3.  The subcommittee recommends a review at the end of five years based on its belief that by that time the judge will have sufficient time in office to substantively measure his/her performance, but if performance is such that in the opinion of the Judicial Review Committee the judge should be removed, it should happen as early as possible.  The review and recommendation for continuation in office or removal should be based upon narrow standards such as competence and the judge's conduct in office relating to the Code of Judicial Conduct, and should not be based upon ideological standards or general popularity of the judge's rulings.

The subcommittee is aware that this represents a major departure from the present system constitutionally requiring judges to run for office in the first general election more than a year after the judge is appointed.  The subcommittee considered retaining the current public election system, but was unanimously of the view that the important principle of judicial independence is far better served y placing responsibility for retaining or removing a judge from office in the hands of a carefully selected, diverse, non-political body, where the influences of politics and ideology are not a party of the determination as to the judge continuing in office.  At the same time, the need for a checkpoint where the judge can be removed if his/her judicial performance fails to meet the standards of competence and/or conduct set forth in the Code of Judicial Standards is provided.
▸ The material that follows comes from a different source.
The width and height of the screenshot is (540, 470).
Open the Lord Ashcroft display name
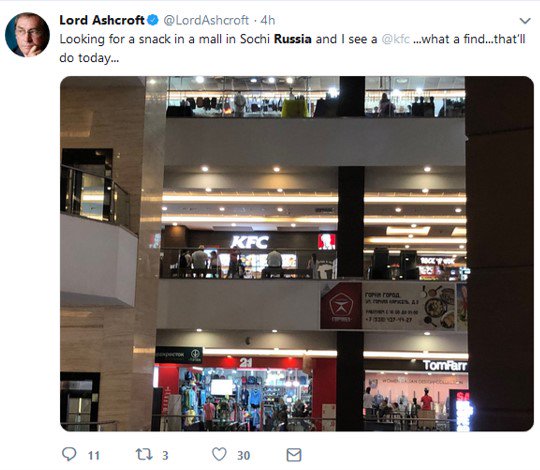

4.  The principle here is that if the Judicial Review Committee votes to retain a judge in office, the judge serves until reaching the current retirement age of 70 without further reappointment.  Judicial independence is served by not subjecting the judge to a retention process, but at a time that the judge's qualifications to continue to serve in office have been reviewed by the Judicial Review Committee and confirmed.

5.  Considered here is the importance of the process for assisting the judge in reaching/maintaining high standards of judicial performance, and it is not intended as a part of any kind of disciplinary procedure.  Consideration of who should conduct the review and whether matters divulged by the judge in the course of the review could be subject to Board of Judicial Standards proceedings should be addressed in the rules establishing the procedure.  It should be noted however, that it would be inadvisable for the Judicial Review Committee to be a part of the performance review, at least for the first five years of the judge's term in office before the Judicial Review Committee votes on retention.